___ Records shown

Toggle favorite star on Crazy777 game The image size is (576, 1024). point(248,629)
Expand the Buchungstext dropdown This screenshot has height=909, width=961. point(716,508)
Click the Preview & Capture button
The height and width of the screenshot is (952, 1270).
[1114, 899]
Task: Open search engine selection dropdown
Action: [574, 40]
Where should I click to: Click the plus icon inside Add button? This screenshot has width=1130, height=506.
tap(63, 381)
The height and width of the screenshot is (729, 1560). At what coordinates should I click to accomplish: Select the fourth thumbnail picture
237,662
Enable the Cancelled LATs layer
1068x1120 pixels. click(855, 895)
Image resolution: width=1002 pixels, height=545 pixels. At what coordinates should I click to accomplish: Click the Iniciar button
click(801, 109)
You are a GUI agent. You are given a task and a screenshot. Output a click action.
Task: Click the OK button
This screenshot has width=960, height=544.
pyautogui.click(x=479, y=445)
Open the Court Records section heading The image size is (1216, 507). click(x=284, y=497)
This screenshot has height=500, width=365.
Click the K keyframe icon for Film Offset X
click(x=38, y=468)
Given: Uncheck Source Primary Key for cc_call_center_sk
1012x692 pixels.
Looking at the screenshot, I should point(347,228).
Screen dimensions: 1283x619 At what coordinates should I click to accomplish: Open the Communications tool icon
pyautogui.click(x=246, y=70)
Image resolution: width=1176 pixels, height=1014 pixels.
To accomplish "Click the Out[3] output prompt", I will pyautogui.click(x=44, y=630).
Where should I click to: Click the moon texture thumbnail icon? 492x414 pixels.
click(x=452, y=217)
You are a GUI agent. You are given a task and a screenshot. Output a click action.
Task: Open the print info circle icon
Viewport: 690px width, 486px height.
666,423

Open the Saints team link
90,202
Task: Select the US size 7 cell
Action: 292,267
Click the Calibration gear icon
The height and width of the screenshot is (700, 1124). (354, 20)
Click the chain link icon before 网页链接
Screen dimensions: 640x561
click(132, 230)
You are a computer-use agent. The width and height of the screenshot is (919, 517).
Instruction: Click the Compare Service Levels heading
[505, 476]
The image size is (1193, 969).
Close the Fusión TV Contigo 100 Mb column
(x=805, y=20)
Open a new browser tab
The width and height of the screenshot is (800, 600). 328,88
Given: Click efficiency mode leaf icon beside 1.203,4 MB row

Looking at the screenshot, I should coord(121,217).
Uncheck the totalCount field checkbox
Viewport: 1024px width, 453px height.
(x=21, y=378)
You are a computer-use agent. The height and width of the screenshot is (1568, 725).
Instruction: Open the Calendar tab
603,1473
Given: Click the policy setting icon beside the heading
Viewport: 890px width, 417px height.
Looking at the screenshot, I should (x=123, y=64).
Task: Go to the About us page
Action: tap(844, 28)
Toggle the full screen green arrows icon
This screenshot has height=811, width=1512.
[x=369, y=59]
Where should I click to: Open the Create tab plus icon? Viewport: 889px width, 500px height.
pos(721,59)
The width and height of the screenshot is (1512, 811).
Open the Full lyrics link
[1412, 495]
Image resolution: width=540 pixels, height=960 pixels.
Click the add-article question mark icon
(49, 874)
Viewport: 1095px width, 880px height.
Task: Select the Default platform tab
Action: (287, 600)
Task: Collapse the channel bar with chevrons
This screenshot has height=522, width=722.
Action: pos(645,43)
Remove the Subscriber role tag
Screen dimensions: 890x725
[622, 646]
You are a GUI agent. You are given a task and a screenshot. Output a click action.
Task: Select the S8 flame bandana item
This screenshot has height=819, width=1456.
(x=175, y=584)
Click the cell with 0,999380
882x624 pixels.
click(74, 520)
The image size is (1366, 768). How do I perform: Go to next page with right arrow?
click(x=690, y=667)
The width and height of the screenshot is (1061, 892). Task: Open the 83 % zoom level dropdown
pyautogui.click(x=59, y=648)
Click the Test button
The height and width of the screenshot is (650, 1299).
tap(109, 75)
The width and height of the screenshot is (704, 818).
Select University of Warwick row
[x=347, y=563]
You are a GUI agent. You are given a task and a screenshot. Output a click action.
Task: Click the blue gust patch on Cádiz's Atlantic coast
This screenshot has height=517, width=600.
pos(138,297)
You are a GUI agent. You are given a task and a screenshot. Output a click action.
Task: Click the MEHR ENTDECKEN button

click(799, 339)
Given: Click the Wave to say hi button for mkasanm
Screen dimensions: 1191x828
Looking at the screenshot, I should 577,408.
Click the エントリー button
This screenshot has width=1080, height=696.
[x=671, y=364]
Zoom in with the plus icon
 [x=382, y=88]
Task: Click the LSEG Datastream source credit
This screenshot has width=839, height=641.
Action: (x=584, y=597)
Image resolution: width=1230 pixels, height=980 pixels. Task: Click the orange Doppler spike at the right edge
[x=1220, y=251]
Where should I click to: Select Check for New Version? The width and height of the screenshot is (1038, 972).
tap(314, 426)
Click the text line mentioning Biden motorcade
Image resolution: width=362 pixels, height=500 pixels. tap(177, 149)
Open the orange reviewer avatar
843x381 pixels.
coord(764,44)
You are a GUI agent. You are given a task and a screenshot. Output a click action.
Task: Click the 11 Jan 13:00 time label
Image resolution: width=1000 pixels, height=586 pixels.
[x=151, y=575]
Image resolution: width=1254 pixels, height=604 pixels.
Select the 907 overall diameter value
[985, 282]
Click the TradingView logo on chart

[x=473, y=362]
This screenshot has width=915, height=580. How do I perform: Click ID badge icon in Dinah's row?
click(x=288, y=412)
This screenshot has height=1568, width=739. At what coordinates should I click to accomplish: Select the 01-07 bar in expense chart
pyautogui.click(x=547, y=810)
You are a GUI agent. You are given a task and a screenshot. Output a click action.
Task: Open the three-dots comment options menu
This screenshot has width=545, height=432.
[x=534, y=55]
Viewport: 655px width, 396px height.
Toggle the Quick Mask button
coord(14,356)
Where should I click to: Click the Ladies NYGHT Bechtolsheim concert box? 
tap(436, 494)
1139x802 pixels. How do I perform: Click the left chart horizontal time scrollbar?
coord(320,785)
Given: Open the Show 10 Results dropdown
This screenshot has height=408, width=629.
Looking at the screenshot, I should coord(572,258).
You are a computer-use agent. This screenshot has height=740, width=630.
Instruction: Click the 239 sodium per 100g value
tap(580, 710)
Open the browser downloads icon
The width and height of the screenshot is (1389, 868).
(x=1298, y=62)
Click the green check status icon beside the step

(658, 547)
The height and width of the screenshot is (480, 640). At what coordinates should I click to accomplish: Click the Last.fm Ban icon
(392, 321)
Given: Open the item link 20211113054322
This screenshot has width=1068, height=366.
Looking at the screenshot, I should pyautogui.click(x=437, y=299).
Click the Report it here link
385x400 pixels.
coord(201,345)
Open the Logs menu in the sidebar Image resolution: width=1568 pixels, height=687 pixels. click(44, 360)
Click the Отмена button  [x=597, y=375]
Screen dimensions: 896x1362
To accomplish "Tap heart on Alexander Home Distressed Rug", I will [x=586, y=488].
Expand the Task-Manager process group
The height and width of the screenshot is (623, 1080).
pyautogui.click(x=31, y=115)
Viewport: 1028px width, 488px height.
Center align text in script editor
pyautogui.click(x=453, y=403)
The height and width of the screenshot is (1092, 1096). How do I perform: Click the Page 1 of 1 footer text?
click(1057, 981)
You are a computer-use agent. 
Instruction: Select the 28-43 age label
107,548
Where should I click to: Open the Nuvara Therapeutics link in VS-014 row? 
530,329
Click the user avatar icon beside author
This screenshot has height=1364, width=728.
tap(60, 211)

______

Activity –
Report every line of the records that contains the word "computer".

Your response –
You are a computer-use agent. The width and height of the screenshot is (919, 517).
You are a computer-use agent. The height and width of the screenshot is (1568, 725).
You are a computer-use agent. This screenshot has height=740, width=630.
You are a computer-use agent. 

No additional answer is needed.